Canadian Species at Risk List Grows

MONTREAL, Quebec, Canada, December 6, 2000 (ENS) - The list of Canadian species at risk has grown by 11.

The Committee on the Status of Endangered Wildlife in Canada (COSEWIC) released its updated list, which now includes 364 wild species in various categories.


Fowler Toads were listed as threatened in 1999. (Photo courtesy Environment Canada)
COSEWIC is an independent organization of wildlife experts. It includes members from universities and museums, provinces and territories, three non-government conservation organizations and four federal agencies.

"COSEWIC's reassessments provide us with an ever more current and complete picture of the status of species at risk in Canada," said COSEWIC chairman Dr. David Green. "The number of species on the list continues to increase each year," added Dr. Green.

Eleven new listings include: an amphibian, the Jefferson Salamander (threatened); four butterflies, including Taylor's Checkerspot (endangered); several plants, including the American Hart's-tongue Fern (special concern); the Atlantic Wolffish (special concern); and a mollusc, the Olympia Oyster (special concern).

Overall, the number of species listed in the endangered and threatened categories each rose by five, and the special concern category increased by one.

Under the definitions of terms used by COSEWIC, Endangered means species facing imminent extinction or extirpation. Extirpation means the species no longer exists in the wild in Canada, but occurs elsewhere.

Threatened means the species are likely to become endangered if limiting factors are not reversed. Special Concern refers to species that have become particularly sensitive to human activities or natural events.

A large part of COSEWIC's work was the reassessment of 28 species that are currently on the Canadian species at risk list.

The committee bases its reassessments on quantitative criteria that estimate the risk of extinction. The criteria were recently developed by COSEWIC, building on a global model used by the World Conservation Union (IUCN).

Of the species reassessed, 20 remained in the same category, seven were uplisted and one was downlisted. COSEWIC began its reassessments in October 1999 and has now completed over 100 reassessments.

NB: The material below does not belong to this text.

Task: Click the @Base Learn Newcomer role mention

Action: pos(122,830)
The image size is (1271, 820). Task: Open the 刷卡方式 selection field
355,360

Prime Minister Jean Chretien. (Photo courtesy Prime Minister's Office)
Canada was the first industrial nation to endorse and ratify the 1992 Rio Summit's Convention on Biological Diversity, yet still does not have endangered species legislation. The convention requires each nation to "develop necessary legislation... for the protection of threatened species and populations."

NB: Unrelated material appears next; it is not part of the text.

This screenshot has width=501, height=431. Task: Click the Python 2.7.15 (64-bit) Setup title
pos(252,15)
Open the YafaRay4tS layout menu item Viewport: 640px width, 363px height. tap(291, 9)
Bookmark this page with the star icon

Last October, for the second time in three years, Canadian Prime Minister Jean Chretien called a general election, effectively killing a proposed Species At Risk Act. Environment Minister David Anderson introduced the legislation known as Bill C33 in April bit it did not get beyond its first reading in Parliament.

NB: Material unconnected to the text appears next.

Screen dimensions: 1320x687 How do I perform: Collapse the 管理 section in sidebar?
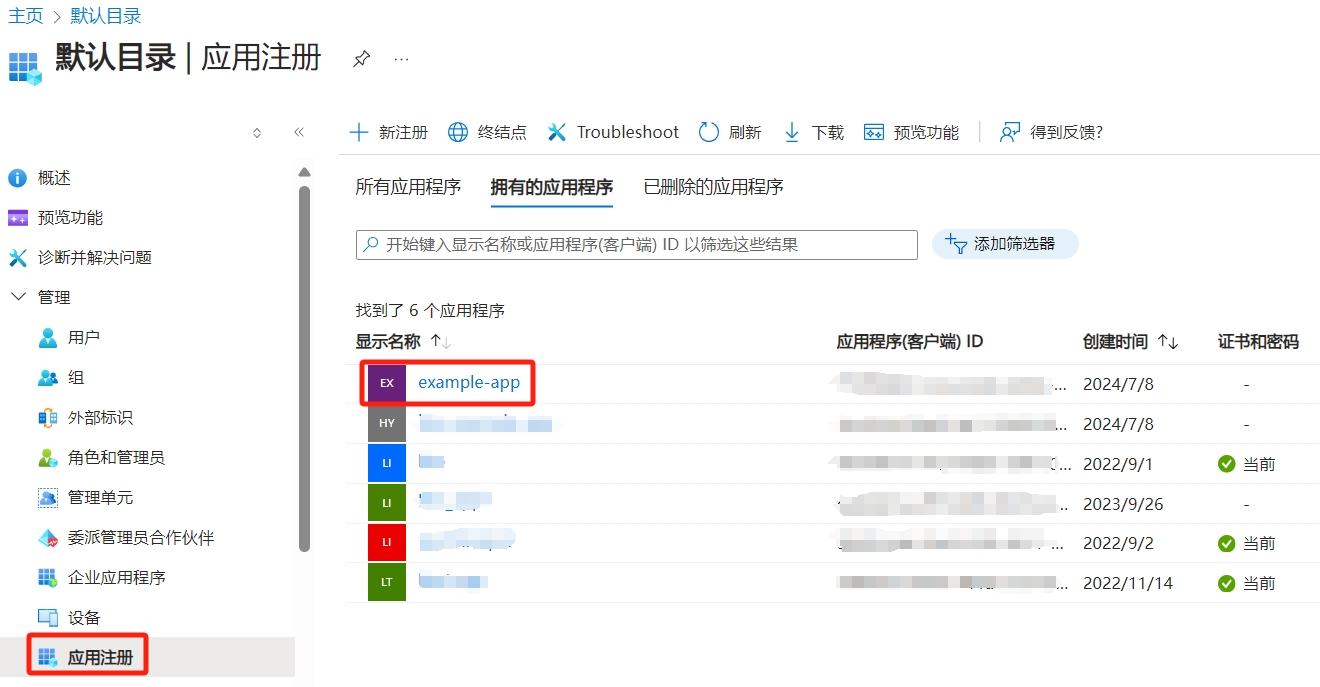pyautogui.click(x=18, y=297)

Bill C33 attempted to improve on Bill C65, which was introduced by former Environment Minister Sheila Copps in 1995, but died after an election call in 1997.

Last week, the 66 year old Chretien won his third consecutive term as Prime Minister. Anderson was also re-elected and has pledged to reintroduce the Species At Risk Act.

Individual recovery plans launched under the government's Habitat Stewardship Program and the National Strategy for Protecting Species at Risk, currently form the large extent of protection for the country's species at risk. Four of Canada's 13 provinces and territories have laws protecting endangered species.

During last month's election campaign, Chretien's Liberal party was criticized for its lack of commitment to species at risk.

"The lack of Liberal commitment to endangered species legislation in their platform is nothing short of a disgrace," said Dr. Richard Smith, Canada Country Director for the International Fund for Animal Welfare. "The mention of endangered species in the Liberal platform is one paragraph, with no substance."


Environment Minister David Anderson. (Photo courtesy Environment Ministry)
The United States enacted its federal endangered species legislation under President Richard Nixon in 1973. More than half of the species listed under the Act have halted their decline or are recovering.

For example, the bald eagle, which was nearly driven into extinction by pesticide poisoning up to the 1970s, has since been taken off the endangered list.

The U.S. Endangered Species Act protects the grizzly bear in the northwest, the animal's remaining habitat in the lower 48 states. Wildlife groups point out that if a grizzly roams across the border into Canada, it can be legally hunted.